April 15, 2020 452 PM
MARFA — Lesley Villareal says photographing is what she knows, so when a shelter-in-place was ordered in Marfa, she decided to document the moment in time through her camera. The photographer has now shot over 50 photos in a series of locals in front of their homes during the global pandemic.
Villareal is the owner of Shy Gallery, a photography gallery on Highland that features her work in Marfa. But on March 14 she closed its doors to weather coronavirus, and is unsure of when the gallery will return. With her business closed, she says she decided to photograph the experience “when things started getting real.”
“I had closed the gallery – and was freaking out of course – and was trying to think about what I could do creative-wise to keep myself busy. I was thinking I’d take portraits of people in front of their house,” she says. “My original idea was to photograph maybe the essential businesses, but I was trying to figure out how to do it all safely.”
Safety is something Villareal has had to weigh again and again throughout the virus. At one point this month, she almost dropped the project entirely, as similar projects have stirred controversy over health and safety in the photography community. She says the complaints are that people are leaving their home for something nonessential, so it sets a bad example.
“I think where we live in Marfa is a little different. We’re not piled on top of each other here,” the photographer explained. “I can go walk my dogs, have my camera on me and photograph people easily here.” It helps that she’s shooting her subjects from across their streets and yards, 20 to 30 feet away.
“I wanted to make sure I was doing it right, doing it safe and had permission,” she says. So she contacted the city and spoke with a council member and other officials, who gave her the go ahead to continue the project.
As for the photos themselves, Villareal didn’t want to capture the sadness or fear of coronavirus. Instead, the artist is capturing “people that are sheltering-in-place and are in somewhat good spirits and happy to be with their loved ones or dogs or cat or whoever they’re sheltering at home with.”
The photographer –– who has photographed and lived in Marfa for over 12 years –– thinks she’ll be shooting for another week, hoping to get portraits of some of the older, local Marfa natives. “I really want to photograph local locals, the older generation. I would also like the younger generations of locals and people with families,” she says.
And what will become of the 50 or more photos? “When I started it I didn’t think about what I’d do with it. Now I’ve had people ask me if I’d make a book. It’s something I’d think about in the future. I don’t know anything about making books,” she laughs. “Or I’d think about showing it during Chinati Weekend if my gallery is still here, or if anything like that is still happening.”

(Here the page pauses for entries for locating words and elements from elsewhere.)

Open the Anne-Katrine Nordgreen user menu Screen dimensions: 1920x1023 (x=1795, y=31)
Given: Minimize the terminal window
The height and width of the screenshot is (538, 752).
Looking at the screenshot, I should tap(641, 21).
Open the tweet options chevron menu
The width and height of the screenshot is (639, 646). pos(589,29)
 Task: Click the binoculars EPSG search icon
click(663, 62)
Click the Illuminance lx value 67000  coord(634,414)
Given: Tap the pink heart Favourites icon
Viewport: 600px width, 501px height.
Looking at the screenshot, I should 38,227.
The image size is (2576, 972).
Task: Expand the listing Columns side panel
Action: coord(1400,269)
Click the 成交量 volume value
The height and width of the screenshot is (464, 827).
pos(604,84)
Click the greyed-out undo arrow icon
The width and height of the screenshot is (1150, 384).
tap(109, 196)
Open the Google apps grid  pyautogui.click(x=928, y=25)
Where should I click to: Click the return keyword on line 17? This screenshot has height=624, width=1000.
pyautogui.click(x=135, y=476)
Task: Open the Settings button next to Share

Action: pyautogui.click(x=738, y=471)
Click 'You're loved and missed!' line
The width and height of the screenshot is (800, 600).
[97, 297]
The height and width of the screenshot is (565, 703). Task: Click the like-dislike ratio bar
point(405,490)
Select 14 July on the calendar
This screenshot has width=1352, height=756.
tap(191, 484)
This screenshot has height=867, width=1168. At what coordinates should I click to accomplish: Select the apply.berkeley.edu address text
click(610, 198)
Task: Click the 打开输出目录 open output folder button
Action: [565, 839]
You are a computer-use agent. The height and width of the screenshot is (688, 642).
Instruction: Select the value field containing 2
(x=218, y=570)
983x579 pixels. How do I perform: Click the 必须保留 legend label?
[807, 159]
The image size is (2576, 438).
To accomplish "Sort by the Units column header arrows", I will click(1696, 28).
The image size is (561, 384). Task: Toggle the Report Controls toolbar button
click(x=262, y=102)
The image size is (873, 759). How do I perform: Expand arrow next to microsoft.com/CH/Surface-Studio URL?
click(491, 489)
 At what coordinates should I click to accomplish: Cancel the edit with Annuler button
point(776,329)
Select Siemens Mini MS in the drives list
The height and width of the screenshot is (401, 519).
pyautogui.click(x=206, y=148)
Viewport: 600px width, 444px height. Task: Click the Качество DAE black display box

“I think it’s important to capture what’s going on,” Villareal says. “Think about the pictures of the Depression. You can think of iconic images throughout history that we know, and it’s important to document it because it’s how we tell the story later. Plus I love this town, so it’s been really fun to go say hi to everybody, even if I’m yelling across the street.”
“It’s a crazy, crazy time in history,” Villareal reflects, adding, “This is the only thing I know how to do, this is my job, and I’ve been doing it for almost 20 years. What else would I do right now?”